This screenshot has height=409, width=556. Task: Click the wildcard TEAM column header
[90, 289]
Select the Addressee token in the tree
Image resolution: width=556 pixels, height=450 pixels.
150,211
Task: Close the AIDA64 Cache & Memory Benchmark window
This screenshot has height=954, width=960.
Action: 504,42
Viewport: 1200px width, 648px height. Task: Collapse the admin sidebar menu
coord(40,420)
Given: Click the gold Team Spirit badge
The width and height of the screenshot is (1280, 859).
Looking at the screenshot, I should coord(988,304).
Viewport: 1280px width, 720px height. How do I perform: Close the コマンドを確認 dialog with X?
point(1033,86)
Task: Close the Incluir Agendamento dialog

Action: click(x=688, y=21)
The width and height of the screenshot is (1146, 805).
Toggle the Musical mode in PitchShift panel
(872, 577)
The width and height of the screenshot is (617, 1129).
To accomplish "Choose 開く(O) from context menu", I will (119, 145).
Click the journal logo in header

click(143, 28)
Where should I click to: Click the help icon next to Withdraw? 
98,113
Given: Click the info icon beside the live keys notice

§ Your task:
Gather, from the listing above, every line carrying the word "Given".

§ Result of this exercise:
Given: Click the gold Team Spirit badge
Given: Click the info icon beside the live keys notice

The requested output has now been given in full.